For simplicity, we will focus on small single core processes running bare-metal code – one thread running in a main loop, with interrupt handlers. The concepts can be expanded with a threaded RTOS or even a multi-core system.
The first thing we do when we receive the code is to clarify what is being called from an interrupt. We will follow the flow from every interrupt and append the function names with “ISR” (Interrupt Service Routine). We will rename the non-local variables read or written likewise. The compiler will then tell us what is being shared between an interrupt and the main thread. Using this naming convention really helps in the maintenance of the code. Often the problem was introduced later by someone not aware a function was run from an interrupt.

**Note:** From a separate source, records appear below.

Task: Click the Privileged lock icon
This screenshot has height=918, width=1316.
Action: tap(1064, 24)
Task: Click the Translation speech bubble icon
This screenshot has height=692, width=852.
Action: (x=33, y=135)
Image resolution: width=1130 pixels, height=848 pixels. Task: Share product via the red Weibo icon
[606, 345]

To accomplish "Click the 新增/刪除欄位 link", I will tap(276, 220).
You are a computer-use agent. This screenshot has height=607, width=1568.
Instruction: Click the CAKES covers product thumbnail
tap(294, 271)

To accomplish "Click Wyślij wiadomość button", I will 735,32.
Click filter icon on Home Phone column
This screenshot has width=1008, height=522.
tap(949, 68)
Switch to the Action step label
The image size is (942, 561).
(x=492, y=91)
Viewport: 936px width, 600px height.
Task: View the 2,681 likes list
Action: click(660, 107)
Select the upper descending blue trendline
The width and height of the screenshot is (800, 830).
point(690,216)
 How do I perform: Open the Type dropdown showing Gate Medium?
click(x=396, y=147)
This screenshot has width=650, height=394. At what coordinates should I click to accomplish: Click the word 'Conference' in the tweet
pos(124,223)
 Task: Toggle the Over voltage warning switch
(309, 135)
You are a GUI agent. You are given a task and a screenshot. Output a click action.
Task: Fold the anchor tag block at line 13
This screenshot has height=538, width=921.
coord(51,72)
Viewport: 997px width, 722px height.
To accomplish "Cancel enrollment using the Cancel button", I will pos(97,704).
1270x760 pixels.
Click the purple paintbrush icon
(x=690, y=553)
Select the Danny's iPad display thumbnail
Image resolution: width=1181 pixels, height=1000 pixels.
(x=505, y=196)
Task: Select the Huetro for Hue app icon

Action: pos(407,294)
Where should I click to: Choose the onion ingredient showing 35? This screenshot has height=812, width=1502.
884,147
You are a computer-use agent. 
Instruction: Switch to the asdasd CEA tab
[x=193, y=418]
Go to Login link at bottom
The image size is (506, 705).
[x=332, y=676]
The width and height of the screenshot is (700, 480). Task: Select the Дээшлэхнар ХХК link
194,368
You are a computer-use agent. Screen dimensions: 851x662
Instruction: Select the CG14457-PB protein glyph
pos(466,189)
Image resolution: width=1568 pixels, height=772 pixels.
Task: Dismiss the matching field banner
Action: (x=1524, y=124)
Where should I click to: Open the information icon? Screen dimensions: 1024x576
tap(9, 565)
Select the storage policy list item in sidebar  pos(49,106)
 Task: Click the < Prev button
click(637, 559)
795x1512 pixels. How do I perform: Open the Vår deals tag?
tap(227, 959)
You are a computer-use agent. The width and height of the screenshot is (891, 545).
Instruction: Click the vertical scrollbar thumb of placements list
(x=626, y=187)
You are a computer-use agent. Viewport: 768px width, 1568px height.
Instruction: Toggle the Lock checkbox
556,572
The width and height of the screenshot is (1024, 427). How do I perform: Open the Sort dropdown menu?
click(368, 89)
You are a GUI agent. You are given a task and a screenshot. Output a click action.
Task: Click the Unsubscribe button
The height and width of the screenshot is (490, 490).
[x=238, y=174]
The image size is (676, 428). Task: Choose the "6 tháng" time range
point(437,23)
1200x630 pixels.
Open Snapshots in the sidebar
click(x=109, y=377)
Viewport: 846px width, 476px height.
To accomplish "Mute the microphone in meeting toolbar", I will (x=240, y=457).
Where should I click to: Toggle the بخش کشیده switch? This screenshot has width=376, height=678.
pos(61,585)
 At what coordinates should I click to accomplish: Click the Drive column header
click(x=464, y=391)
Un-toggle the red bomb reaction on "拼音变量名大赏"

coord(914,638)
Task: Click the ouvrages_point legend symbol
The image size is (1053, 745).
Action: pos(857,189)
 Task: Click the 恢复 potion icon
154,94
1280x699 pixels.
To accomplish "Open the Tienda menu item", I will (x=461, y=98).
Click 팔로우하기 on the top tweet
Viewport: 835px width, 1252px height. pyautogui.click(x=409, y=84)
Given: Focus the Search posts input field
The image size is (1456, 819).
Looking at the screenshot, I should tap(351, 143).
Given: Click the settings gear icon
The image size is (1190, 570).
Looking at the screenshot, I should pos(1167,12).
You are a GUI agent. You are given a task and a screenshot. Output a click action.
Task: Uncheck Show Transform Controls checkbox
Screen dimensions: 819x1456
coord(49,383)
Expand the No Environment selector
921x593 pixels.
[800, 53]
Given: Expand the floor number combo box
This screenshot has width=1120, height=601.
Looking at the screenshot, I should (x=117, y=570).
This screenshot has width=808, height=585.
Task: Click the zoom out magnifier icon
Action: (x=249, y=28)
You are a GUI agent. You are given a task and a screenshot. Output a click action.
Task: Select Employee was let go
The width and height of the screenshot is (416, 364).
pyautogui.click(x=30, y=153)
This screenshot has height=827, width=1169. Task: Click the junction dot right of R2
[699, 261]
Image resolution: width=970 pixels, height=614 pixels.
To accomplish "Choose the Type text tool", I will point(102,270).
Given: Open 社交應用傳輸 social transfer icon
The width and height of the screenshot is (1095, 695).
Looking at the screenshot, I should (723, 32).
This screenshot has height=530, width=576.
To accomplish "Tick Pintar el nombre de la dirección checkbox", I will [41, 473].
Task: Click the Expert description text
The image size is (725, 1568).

Reentrant functions do not use the same resources, such as hardware or memory areas. Stack based local variables are fine. If they don’t need to be shared, it is best to make a version for the ISR and one for the main thread for future proofing.
For example, if the interrupt is filling in an array of data, the consumer of the data in the thread needs to disable interrupts, copy the data into local variables, and then re-enable interrupts. For example:
The unsafe way to read what the interrupt collected in the main thread would be:
temp1 = temperature_data_from_ISR[0]
temp2 = temperature_data_from_ISR[1]
The safe way to read it would be:
ENTER_CRITICAL_SECTION() // disable interrupts
int temp1 = temperature_data_ISR[0]
int temp2 = temperature_data_ISR[1]
EXIT_CRITICAL_SECTION() // re-enable interrupts, if they were enabled when you came in.
Make sure that simple variable access is atomic. For example, sharing a 16-bit variable on a 32-bit processor means that the access is not one machine instruction. Interrupts can happen in between instructions, if not protected with critical sections.
Even something innocuous like the following can be a problem:
Thread writes a value, ISR reads the value:
int mysharedvar = 1;
This looks like it would be an atomic action, but we have seen the compiler optimizer turn this into a clear and increment, which is faster than moving the value from flash memory. In one case we saw, the interrupt would occasionally fire between the clear and the increment. The interrupt saw the value as 0, even though the thread logic was continually writing only 1.
An interrupt should not clear flash, read a slow ADC, wait for a bus to send or receive, or do CPU intensive work. Interrupts need to be quick – in and out. If not, there is the potential for some other interrupts to be dropped and for data to be lost because they were not serviced in time (ex: for Bluetooth, serial buses, etc.). Use state flags so that the main loop can pick up the work.
We want to avoid the situation in which the main loop takes longer than the expected time, and everything gets pushed out. We generally use an available GPIO pin and a logic analyzer for measuring this, exercising the worst case. Avoid doing delays in the main loop – even if you think you have time. That will help future-proof your code. For example, do not set an output, spin for 100ms, and clear it. Instead, set up a state table of actions and times (based off a timer tick), and manage the states each time the main loop comes around.